++++ SUPPLIED RECORDS ++++

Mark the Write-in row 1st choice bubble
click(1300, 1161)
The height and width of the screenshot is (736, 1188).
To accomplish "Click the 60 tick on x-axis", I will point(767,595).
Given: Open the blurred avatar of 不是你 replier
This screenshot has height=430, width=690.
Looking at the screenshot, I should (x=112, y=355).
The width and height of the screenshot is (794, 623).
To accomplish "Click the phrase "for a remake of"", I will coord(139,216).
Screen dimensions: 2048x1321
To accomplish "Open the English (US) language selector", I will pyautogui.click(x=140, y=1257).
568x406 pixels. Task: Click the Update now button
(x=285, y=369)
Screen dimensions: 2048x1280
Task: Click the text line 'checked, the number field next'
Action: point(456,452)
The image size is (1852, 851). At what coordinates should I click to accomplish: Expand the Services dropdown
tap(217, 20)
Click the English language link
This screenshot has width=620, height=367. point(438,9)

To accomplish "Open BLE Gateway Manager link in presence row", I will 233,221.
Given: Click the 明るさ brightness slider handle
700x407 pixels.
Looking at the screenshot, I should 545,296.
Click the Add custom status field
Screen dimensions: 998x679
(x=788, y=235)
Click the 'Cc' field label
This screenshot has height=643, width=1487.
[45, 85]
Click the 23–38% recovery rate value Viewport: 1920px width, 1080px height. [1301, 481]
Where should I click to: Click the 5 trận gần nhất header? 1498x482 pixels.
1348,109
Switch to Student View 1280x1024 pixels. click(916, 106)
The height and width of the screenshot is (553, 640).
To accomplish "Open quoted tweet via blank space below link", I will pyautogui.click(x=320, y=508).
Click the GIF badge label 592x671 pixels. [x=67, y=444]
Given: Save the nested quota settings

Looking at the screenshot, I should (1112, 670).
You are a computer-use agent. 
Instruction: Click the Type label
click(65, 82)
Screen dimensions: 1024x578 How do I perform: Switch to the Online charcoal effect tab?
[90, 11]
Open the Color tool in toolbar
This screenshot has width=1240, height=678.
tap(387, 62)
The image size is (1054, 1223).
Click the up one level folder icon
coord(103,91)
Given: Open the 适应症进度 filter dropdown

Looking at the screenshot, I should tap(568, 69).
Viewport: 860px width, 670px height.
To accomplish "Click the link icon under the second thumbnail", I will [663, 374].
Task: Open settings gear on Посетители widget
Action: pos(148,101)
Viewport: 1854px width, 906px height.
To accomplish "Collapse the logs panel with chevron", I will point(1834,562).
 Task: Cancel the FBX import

++++

### WHAT NEEDS TO BE DONE:
Extract the complete set of records unchanged.

### ANSWER AREA:
Mark the Write-in row 1st choice bubble
click(1300, 1161)
The height and width of the screenshot is (736, 1188).
To accomplish "Click the 60 tick on x-axis", I will point(767,595).
Given: Open the blurred avatar of 不是你 replier
This screenshot has height=430, width=690.
Looking at the screenshot, I should (x=112, y=355).
The width and height of the screenshot is (794, 623).
To accomplish "Click the phrase "for a remake of"", I will coord(139,216).
Screen dimensions: 2048x1321
To accomplish "Open the English (US) language selector", I will pyautogui.click(x=140, y=1257).
568x406 pixels. Task: Click the Update now button
(x=285, y=369)
Screen dimensions: 2048x1280
Task: Click the text line 'checked, the number field next'
Action: point(456,452)
The image size is (1852, 851). At what coordinates should I click to accomplish: Expand the Services dropdown
tap(217, 20)
Click the English language link
This screenshot has width=620, height=367. point(438,9)

To accomplish "Open BLE Gateway Manager link in presence row", I will 233,221.
Given: Click the 明るさ brightness slider handle
700x407 pixels.
Looking at the screenshot, I should 545,296.
Click the Add custom status field
Screen dimensions: 998x679
(x=788, y=235)
Click the 'Cc' field label
This screenshot has height=643, width=1487.
[45, 85]
Click the 23–38% recovery rate value Viewport: 1920px width, 1080px height. [1301, 481]
Where should I click to: Click the 5 trận gần nhất header? 1498x482 pixels.
1348,109
Switch to Student View 1280x1024 pixels. click(916, 106)
The height and width of the screenshot is (553, 640).
To accomplish "Open quoted tweet via blank space below link", I will pyautogui.click(x=320, y=508).
Click the GIF badge label 592x671 pixels. [x=67, y=444]
Given: Save the nested quota settings

Looking at the screenshot, I should (1112, 670).
You are a computer-use agent. 
Instruction: Click the Type label
click(65, 82)
Screen dimensions: 1024x578 How do I perform: Switch to the Online charcoal effect tab?
[90, 11]
Open the Color tool in toolbar
This screenshot has width=1240, height=678.
tap(387, 62)
The image size is (1054, 1223).
Click the up one level folder icon
coord(103,91)
Given: Open the 适应症进度 filter dropdown

Looking at the screenshot, I should tap(568, 69).
Viewport: 860px width, 670px height.
To accomplish "Click the link icon under the second thumbnail", I will [663, 374].
Task: Open settings gear on Посетители widget
Action: pos(148,101)
Viewport: 1854px width, 906px height.
To accomplish "Collapse the logs panel with chevron", I will point(1834,562).
 Task: Cancel the FBX import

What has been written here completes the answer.